Check every line of the entries for the string "computer" and return the ones that contain it.

Stored data:
:::::
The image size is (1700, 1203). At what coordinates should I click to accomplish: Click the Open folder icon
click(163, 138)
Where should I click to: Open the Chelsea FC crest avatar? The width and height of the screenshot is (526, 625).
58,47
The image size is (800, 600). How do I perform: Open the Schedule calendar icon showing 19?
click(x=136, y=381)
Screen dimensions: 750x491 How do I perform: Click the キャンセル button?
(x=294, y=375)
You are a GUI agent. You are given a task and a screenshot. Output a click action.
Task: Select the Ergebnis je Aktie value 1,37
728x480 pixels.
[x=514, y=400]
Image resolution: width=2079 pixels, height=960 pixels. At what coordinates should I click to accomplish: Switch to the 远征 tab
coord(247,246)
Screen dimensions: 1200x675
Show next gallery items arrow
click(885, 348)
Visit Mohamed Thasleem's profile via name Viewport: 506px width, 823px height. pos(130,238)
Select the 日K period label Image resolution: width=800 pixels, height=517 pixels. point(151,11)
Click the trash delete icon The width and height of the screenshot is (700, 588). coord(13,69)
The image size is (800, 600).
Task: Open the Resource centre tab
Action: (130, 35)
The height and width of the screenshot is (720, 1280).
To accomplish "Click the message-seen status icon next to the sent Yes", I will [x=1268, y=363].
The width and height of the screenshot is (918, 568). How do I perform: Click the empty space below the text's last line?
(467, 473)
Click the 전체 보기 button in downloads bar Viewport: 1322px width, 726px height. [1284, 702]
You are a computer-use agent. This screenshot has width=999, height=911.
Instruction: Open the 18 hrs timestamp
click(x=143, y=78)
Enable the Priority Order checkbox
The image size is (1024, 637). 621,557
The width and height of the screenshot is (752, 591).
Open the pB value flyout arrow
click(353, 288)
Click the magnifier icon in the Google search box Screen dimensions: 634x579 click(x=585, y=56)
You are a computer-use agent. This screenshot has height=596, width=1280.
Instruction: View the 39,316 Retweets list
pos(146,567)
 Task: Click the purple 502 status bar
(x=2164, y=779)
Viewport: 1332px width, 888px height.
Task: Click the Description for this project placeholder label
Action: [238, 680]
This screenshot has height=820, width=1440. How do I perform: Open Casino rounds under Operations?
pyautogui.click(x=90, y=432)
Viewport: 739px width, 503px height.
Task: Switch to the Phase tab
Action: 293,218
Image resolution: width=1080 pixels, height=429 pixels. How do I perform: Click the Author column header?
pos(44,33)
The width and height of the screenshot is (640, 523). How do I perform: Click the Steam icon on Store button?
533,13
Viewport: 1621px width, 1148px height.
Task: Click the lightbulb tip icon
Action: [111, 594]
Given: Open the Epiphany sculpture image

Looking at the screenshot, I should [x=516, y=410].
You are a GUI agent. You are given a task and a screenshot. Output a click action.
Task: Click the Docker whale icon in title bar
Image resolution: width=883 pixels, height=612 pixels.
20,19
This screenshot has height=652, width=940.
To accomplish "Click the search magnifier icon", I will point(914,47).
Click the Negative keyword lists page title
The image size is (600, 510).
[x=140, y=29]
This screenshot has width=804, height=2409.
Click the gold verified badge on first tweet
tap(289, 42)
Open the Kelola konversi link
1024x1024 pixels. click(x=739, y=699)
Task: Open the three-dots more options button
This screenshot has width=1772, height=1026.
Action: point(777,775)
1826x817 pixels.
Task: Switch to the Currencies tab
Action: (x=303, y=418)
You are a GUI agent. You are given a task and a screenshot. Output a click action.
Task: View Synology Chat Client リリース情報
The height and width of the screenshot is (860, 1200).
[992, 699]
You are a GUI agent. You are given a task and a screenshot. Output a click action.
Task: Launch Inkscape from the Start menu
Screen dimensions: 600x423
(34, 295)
:::::
• [RESULT FOR THIS TASK]
You are a computer-use agent. This screenshot has width=999, height=911.
You are a computer-use agent. This screenshot has height=596, width=1280.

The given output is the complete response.